*PROBLEM STATEMENT*: Please repeat every entry exactly as given, apart from dropping the images.

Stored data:
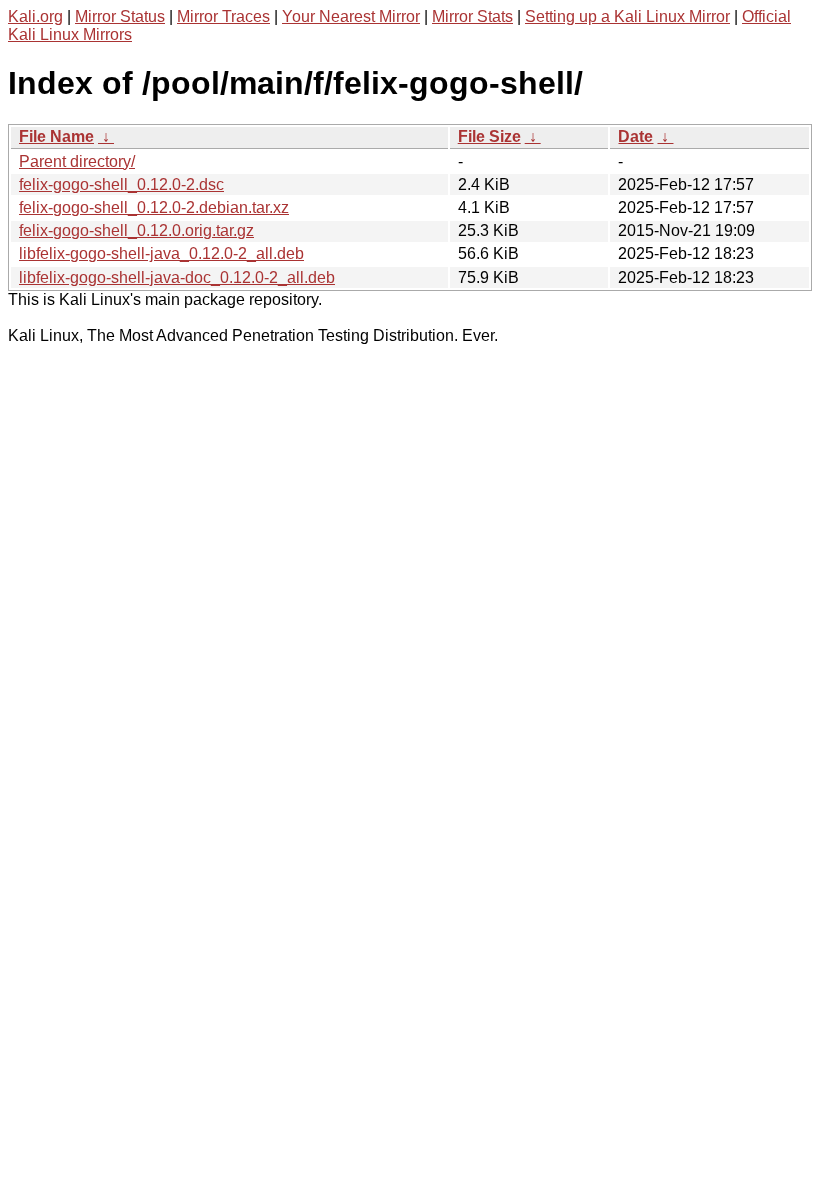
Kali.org (35, 16)
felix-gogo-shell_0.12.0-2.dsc (121, 184)
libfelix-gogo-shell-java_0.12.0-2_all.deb (161, 253)
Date (635, 136)
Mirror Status (120, 16)
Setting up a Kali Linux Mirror (627, 16)
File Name (56, 136)
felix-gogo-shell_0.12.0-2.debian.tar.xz (154, 207)
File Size (489, 136)
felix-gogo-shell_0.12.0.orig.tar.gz (136, 230)
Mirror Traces (223, 16)
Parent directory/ (77, 161)
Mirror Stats (472, 16)
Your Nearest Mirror (351, 16)
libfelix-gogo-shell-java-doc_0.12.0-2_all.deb (177, 277)
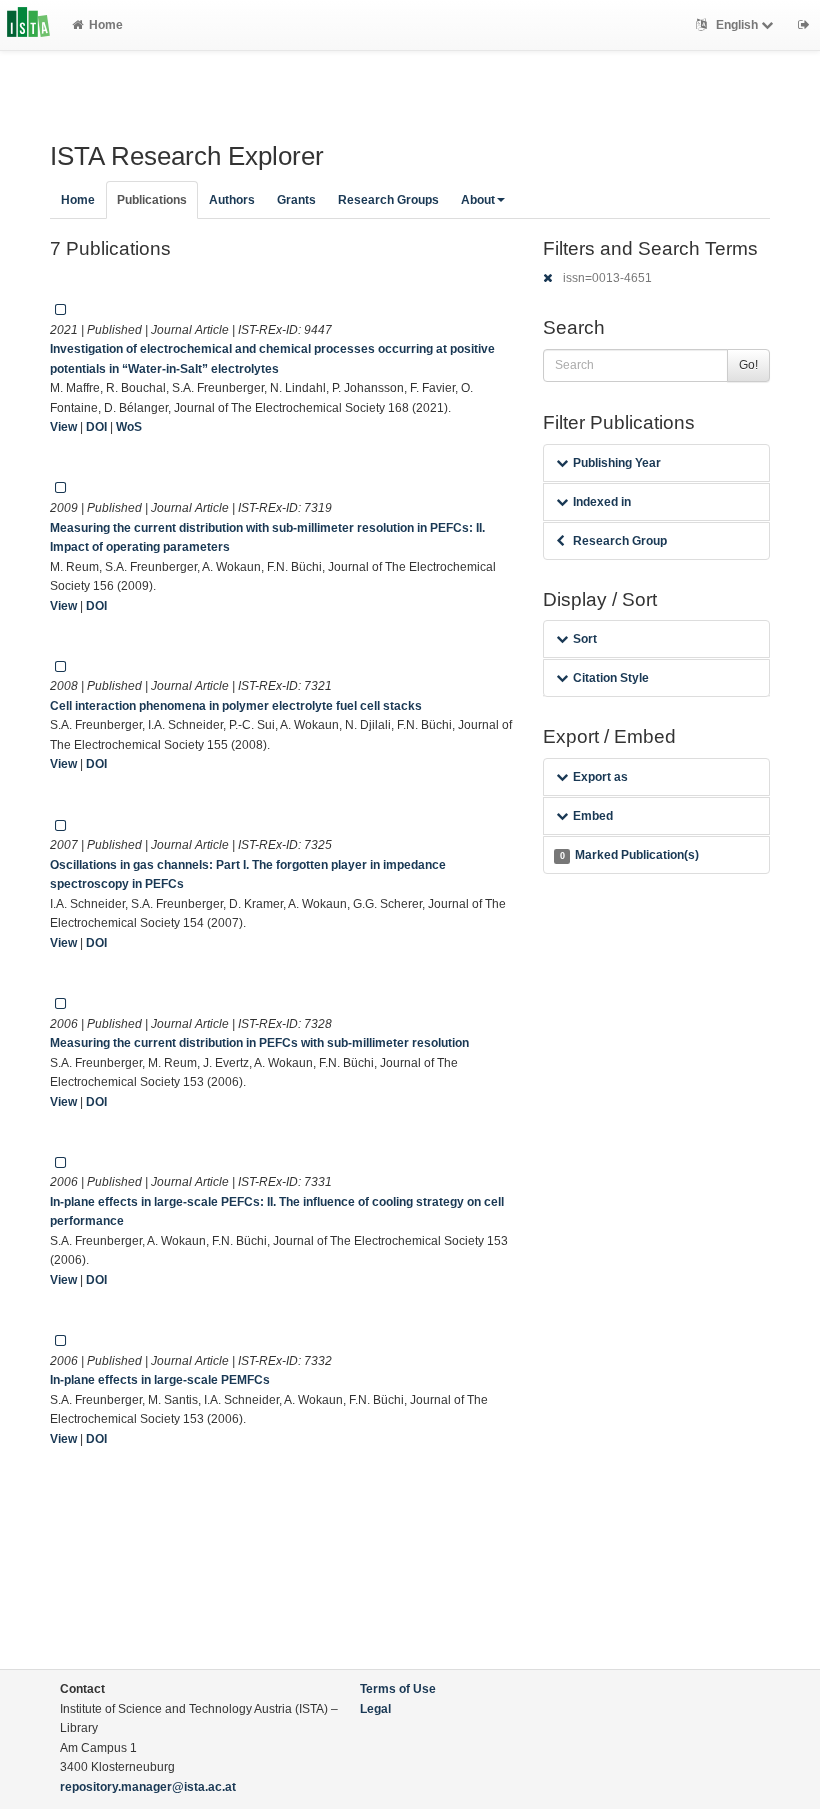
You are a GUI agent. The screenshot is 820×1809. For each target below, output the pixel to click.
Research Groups (388, 200)
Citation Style (611, 678)
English (737, 25)
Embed (593, 816)
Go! (748, 365)
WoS (129, 427)
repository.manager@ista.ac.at (148, 1787)
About (478, 200)
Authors (232, 200)
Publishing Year (617, 463)
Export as (600, 777)
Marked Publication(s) (629, 855)
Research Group (620, 541)
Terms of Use (398, 1689)
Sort (585, 639)
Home (106, 25)
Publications (152, 200)
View (63, 427)
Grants (296, 200)
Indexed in (602, 502)
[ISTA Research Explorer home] (28, 25)
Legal (375, 1709)
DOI (96, 427)
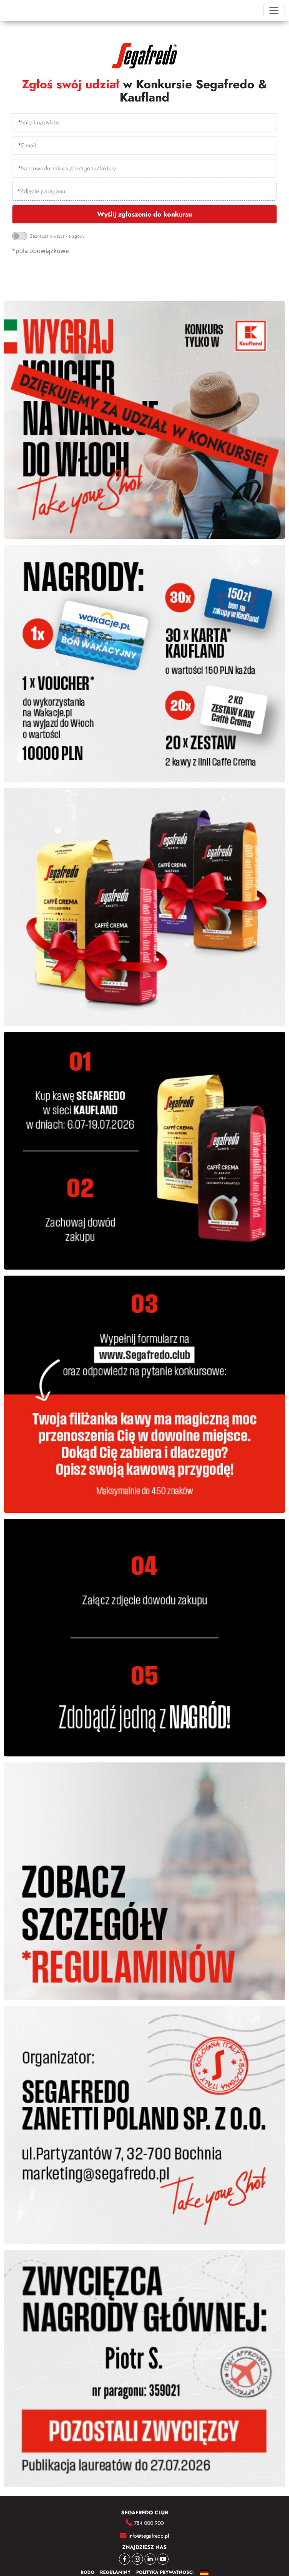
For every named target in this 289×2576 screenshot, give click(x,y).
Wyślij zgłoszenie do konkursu (144, 214)
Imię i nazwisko (38, 122)
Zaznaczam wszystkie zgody (57, 236)
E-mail (27, 145)
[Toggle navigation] (273, 10)
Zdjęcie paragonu (41, 191)
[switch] (19, 236)
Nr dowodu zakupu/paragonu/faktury (67, 168)
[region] (144, 184)
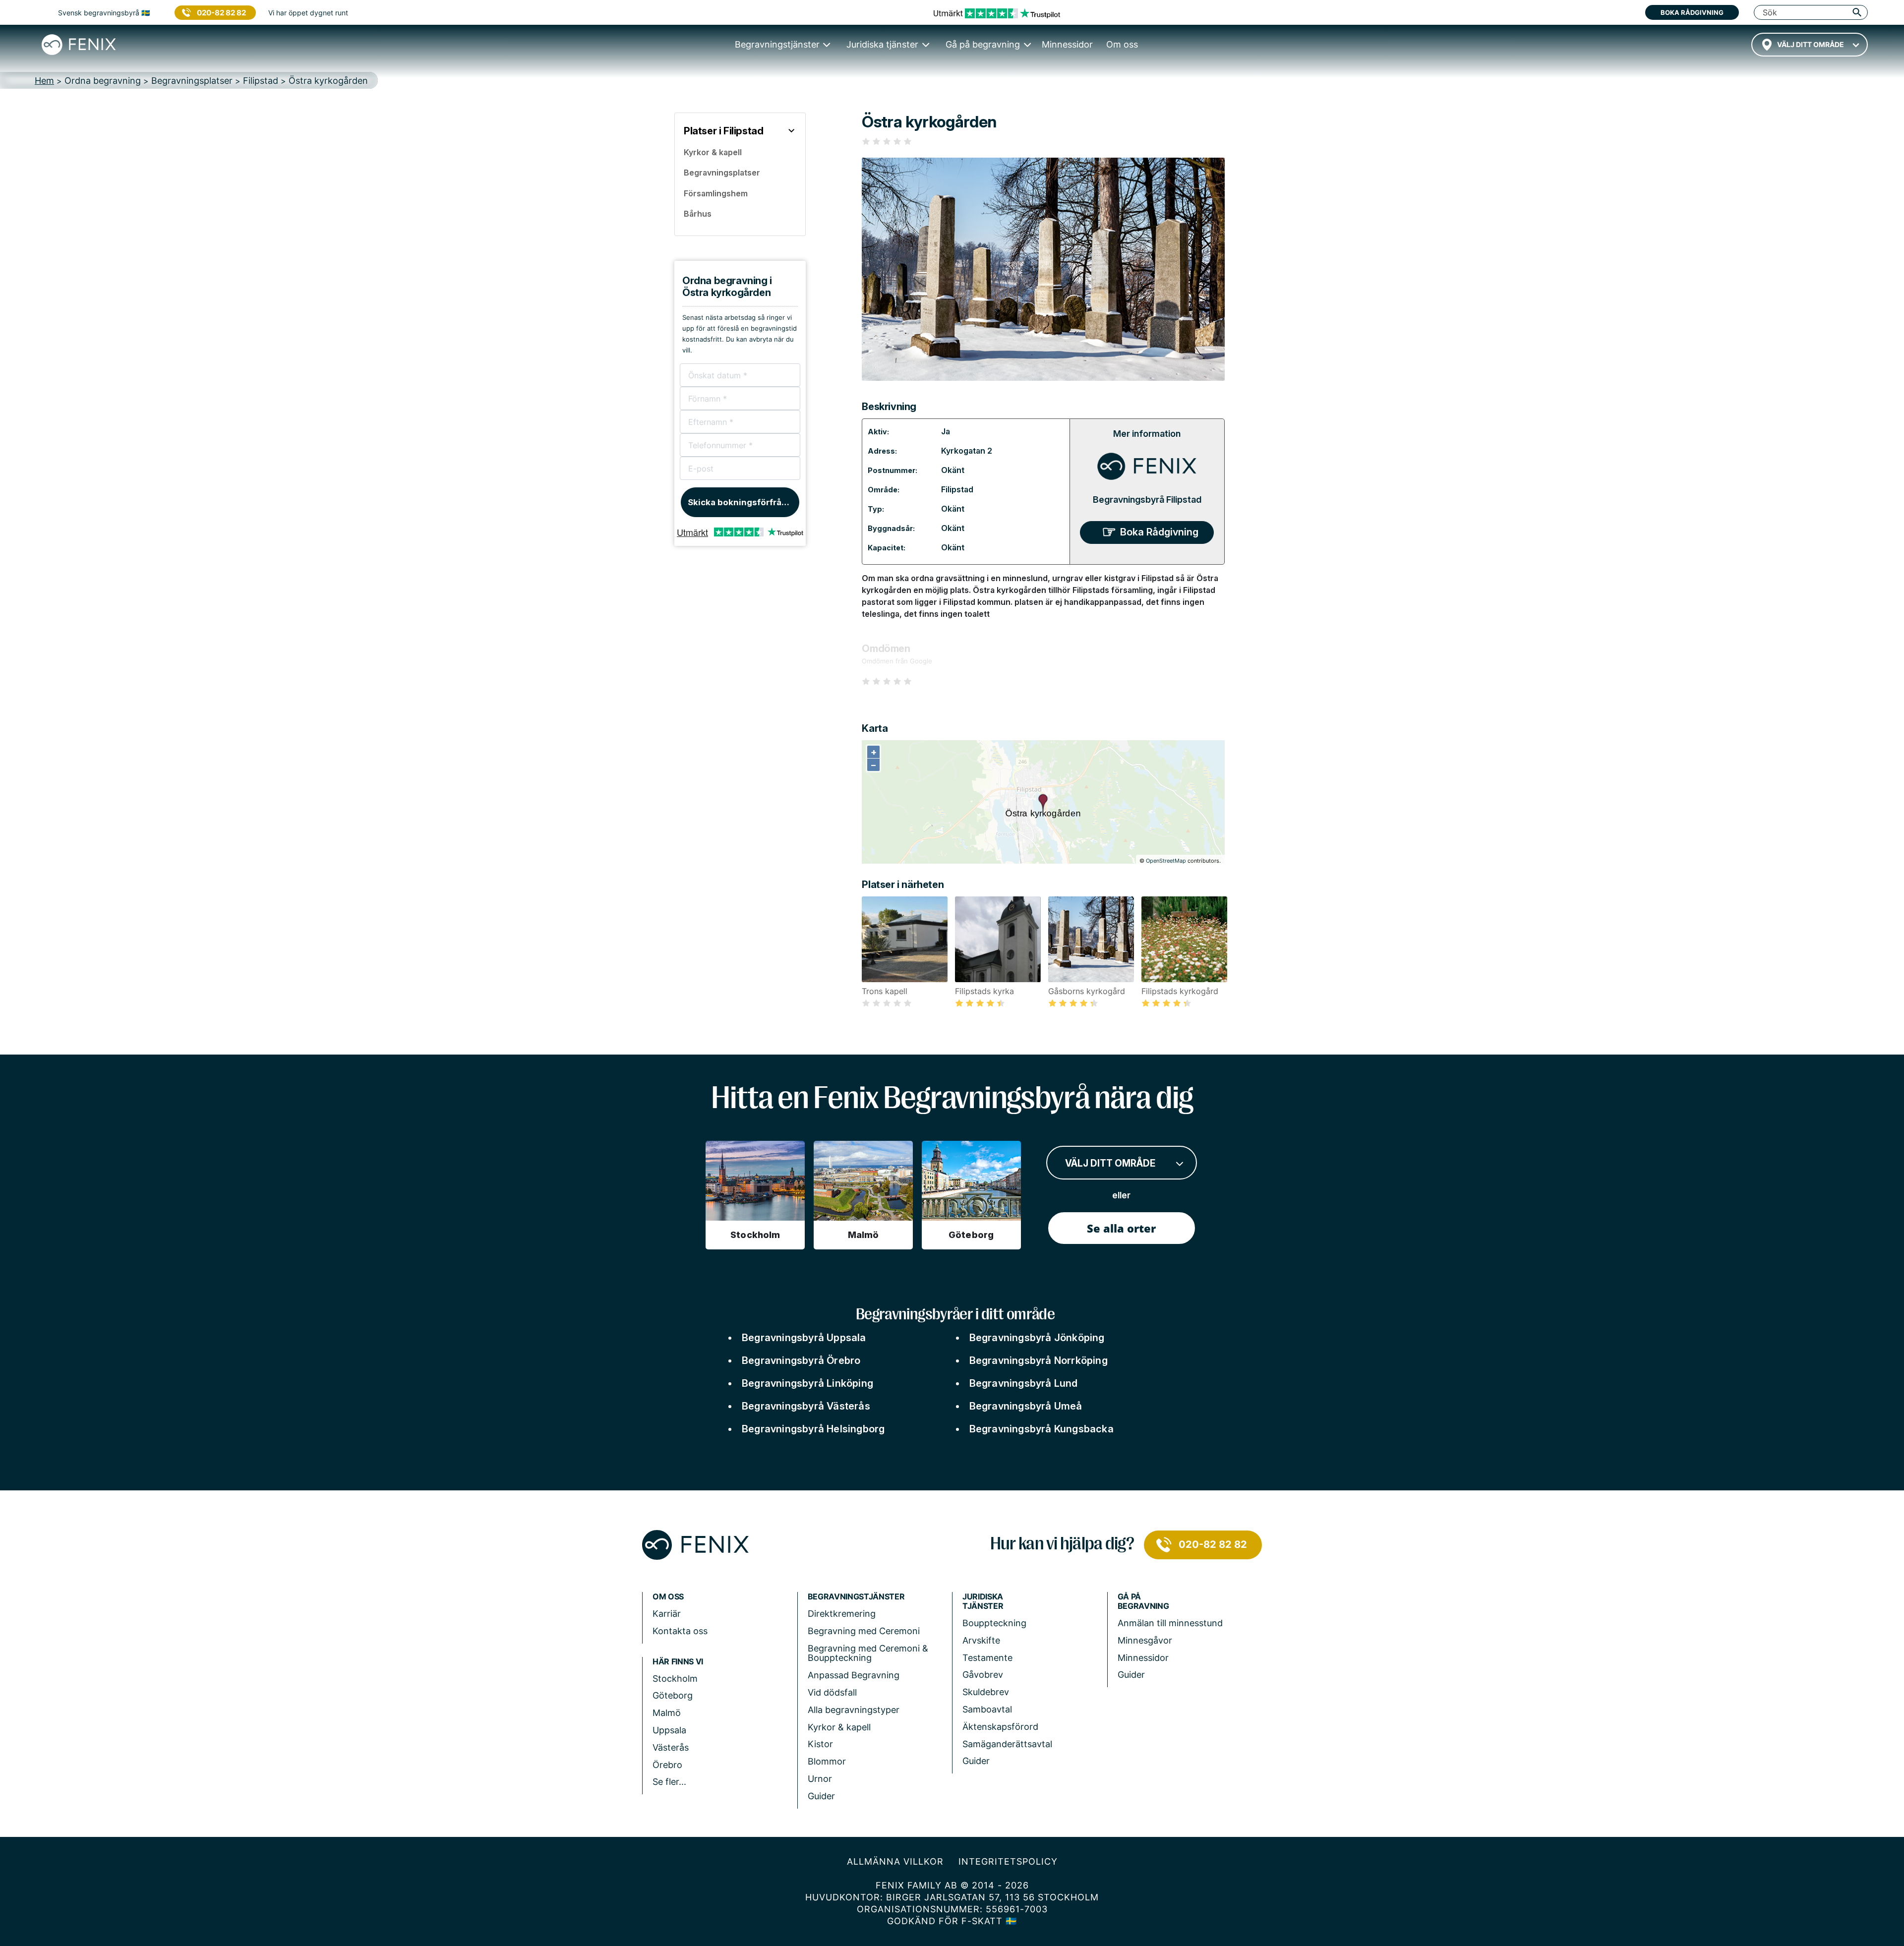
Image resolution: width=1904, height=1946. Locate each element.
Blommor (827, 1761)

*ANSWER BOX*:
Kali.org (35, 16)
felix-gogo-shell_0.12.0-2.dsc (121, 184)
libfelix-gogo-shell-java_0.12.0-2_all.deb (161, 253)
Date (635, 136)
Mirror Status (120, 16)
Setting up a Kali Linux Mirror (627, 16)
File Name (56, 136)
felix-gogo-shell_0.12.0-2.debian.tar.xz (154, 207)
File Size (489, 136)
felix-gogo-shell_0.12.0.orig.tar.gz (136, 230)
Mirror Traces (223, 16)
Parent directory/ (77, 161)
Mirror Stats (472, 16)
Your Nearest Mirror (351, 16)
libfelix-gogo-shell-java-doc_0.12.0-2_all.deb (177, 277)
You are a GUI agent. The screenshot is 820×1809. For each target below, output the pixel to click.
Research Groups (388, 200)
Citation Style (611, 678)
English (737, 25)
Embed (593, 816)
Go! (748, 365)
WoS (129, 427)
repository.manager@ista.ac.at (148, 1787)
About (478, 200)
Authors (232, 200)
Publishing Year (617, 463)
Export as (600, 777)
Marked Publication(s) (629, 855)
Research Group (620, 541)
Terms of Use (398, 1689)
Sort (585, 639)
Home (106, 25)
Publications (152, 200)
View (63, 427)
Grants (296, 200)
Indexed in (602, 502)
[ISTA Research Explorer home] (28, 25)
Legal (375, 1709)
DOI (96, 427)
For every named target in this 289×2576 screenshot, give click(x,y).
Wyślij zgłoszenie do konkursu (144, 214)
Imię i nazwisko (38, 122)
Zaznaczam wszystkie zgody (57, 236)
E-mail (27, 145)
[Toggle navigation] (273, 10)
Zdjęcie paragonu (41, 191)
[switch] (19, 236)
Nr dowodu zakupu/paragonu/faktury (67, 168)
[region] (144, 184)
Image resolution: width=1904, height=1946. Locate each element.
Blommor (827, 1761)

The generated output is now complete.